Financial directors should be aware that the UK government has introduced new rules to make it easier to intervene in mergers that potentially raise national security concerns due to the target’s ownership of sensitive technology. Under the new rules, acquisitions of companies that produce or own intellectual property relating to military and dual-use products or ‘advanced computer technology’ will be reviewable by the government.
This is for the purpose to assess their potential impact on national security if the target has UK revenues of at least £1 million or a ‘share of supply’ of more than 25%. This is a significant change from the previous regime, under which a transaction was reviewable only if the target had UK revenues of more than £70 million or if both parties supplied the same product and together had a UK share of supply of more than 25%.
Intended as a short-term measure, the amendments are due to be followed by more far-reaching reforms, possibly including the introduction of a mandatory filing regime for all transactions involving foreign investors that could impact national security.

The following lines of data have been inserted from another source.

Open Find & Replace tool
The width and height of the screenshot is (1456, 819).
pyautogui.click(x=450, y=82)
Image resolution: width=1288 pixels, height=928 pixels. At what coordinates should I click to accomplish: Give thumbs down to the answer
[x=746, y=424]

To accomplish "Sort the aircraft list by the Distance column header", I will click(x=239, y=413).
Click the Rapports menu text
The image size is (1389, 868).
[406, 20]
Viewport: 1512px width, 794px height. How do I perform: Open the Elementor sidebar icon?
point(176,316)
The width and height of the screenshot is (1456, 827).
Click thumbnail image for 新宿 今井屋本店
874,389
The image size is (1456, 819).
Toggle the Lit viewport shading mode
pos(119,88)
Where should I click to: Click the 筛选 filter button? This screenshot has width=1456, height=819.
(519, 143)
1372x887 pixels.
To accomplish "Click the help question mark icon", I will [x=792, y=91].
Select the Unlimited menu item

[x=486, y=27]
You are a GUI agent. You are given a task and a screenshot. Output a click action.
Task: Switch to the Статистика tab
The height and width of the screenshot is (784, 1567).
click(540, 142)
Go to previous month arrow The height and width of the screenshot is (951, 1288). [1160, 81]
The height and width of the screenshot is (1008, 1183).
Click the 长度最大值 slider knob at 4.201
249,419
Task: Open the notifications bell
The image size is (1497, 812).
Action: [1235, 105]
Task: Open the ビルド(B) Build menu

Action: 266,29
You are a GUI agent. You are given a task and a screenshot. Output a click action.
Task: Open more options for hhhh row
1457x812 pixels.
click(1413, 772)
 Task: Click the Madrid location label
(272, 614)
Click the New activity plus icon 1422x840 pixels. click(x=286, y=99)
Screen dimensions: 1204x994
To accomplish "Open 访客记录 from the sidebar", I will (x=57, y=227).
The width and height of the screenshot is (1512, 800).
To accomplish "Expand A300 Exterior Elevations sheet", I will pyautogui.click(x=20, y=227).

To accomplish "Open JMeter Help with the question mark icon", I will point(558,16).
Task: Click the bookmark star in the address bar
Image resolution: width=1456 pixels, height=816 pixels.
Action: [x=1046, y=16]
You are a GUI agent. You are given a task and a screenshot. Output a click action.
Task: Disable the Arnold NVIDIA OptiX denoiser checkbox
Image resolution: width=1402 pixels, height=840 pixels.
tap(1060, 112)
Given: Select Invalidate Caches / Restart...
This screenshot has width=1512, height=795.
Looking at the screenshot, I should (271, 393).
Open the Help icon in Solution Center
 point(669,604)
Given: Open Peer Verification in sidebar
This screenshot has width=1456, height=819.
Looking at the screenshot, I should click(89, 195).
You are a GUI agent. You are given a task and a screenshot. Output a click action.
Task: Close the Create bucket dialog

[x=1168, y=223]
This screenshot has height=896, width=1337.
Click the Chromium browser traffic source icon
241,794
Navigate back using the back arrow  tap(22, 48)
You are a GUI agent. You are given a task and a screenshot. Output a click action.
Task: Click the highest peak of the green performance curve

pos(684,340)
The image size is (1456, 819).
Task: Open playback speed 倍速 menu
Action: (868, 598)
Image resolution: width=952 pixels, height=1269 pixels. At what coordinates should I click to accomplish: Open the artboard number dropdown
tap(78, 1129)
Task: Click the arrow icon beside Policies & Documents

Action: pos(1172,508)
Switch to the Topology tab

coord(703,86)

Military and dual use technology
The new rules apply to businesses that:
- develop or produce ‘restricted goods’, meaning “goods, software or information” that are subject to export control; or
- hold information that is “capable of use in connection with the development or production of restricted goods”.
Categories of restricted goods are set out in export control lists, many of which reflect the UK’s international export control obligations. The government has advised companies that are unsure whether their products are listed to use its online Goods Checker Tool. The government has also said that it will endeavour to provide “clear, informal (non-binding) advice” as quickly as possible.
Advanced computer technology
The expansion of the national security regime to ‘advanced computing technology’ is another important change. The government’s primary concern in this area appears to be the scope for hostile actors to acquire technology that can be used to engage in cyberwarfare against the UK.
This could include taking control over connected products, which may be widely dispersed in homes, businesses, public institutions or utilities, to cause harm to businesses, critical national infrastructure or other public services. Reflecting this objective, the new regime is intended to catch a wide range of technology businesses, including those involved in the design of chips, Internet of Things products and connected home devices and the development of certain security products and services, including the design of firmware with cryptographic functionality.
The regime also covers companies that are involved in quantum computing, including businesses supplying quantum technology components or offering services (such as consultancy or data analysis) which use quantum-based technology.
It is not necessary that the target is actually involved in producing such products – ownership of relevant IP is sufficient.
Even if a party to a transaction is within the scope of the new rules, it does not necessarily follow that the transaction will be reviewable. The expanded regime will continue to apply only to qualifying mergers, which arise where one business acquires control or material influence over another one. While the boundaries are blurred, a passive minority investment in a relevant business should therefore not be caught by the new regime.
Acquisitions of businesses that are purely involved in research and development activities which don’t generate any income yet, should not be caught. This should also be the case for companies acquiring IP rights in isolation, although the inclusion of additional assets or personnel would probably take a transaction across the line.
The very low level of the new UK turnover threshold for transactions involving relevant enterprises means that a large number of mergers may still be caught by the new regime. While only a small number of these transactions may raise actual national security concerns, the new regime introduces the potential for government scrutiny of such transactions that did not exist before and therefore introduces an element of political uncertainty for such transactions.
The way ahead
Potential buyers of UK-based technology companies will need to undertake an assessment to determine whether their targets are within the scope of the new regime. While it may be possible to exclude some companies based on a cursory check, others may require a detailed examination of the specific characteristics of the technology concerned alongside the lengthy definitions in the relevant legislation.
If a target is within the scope of the regime then an informal notification to government may be advisable, especially if the acquirer is established in a sensitive jurisdiction. This process should enable parties to establish whether national security concerns arise and, where possible, provide comfort that there will be no ministerial intervention.
A notification to government for a national security assessment will remain distinct from any merger notification that the parties may choose to make to the CMA for a competition assessment and there will be no need to notify the CMA purely on the grounds that the parties have made a national security notification to government.
It will take some time for the regime to bed down and for companies and their advisers to assess the risk of intervention in individual cases and the analysis will be highly fact-specific. It remains to be seen whether ministers will seek to expand the scope of ‘national security’ to protect British technology companies from foreign acquisition but officials are likely to resist any such move, given the likely adverse impact this would have on inward investment.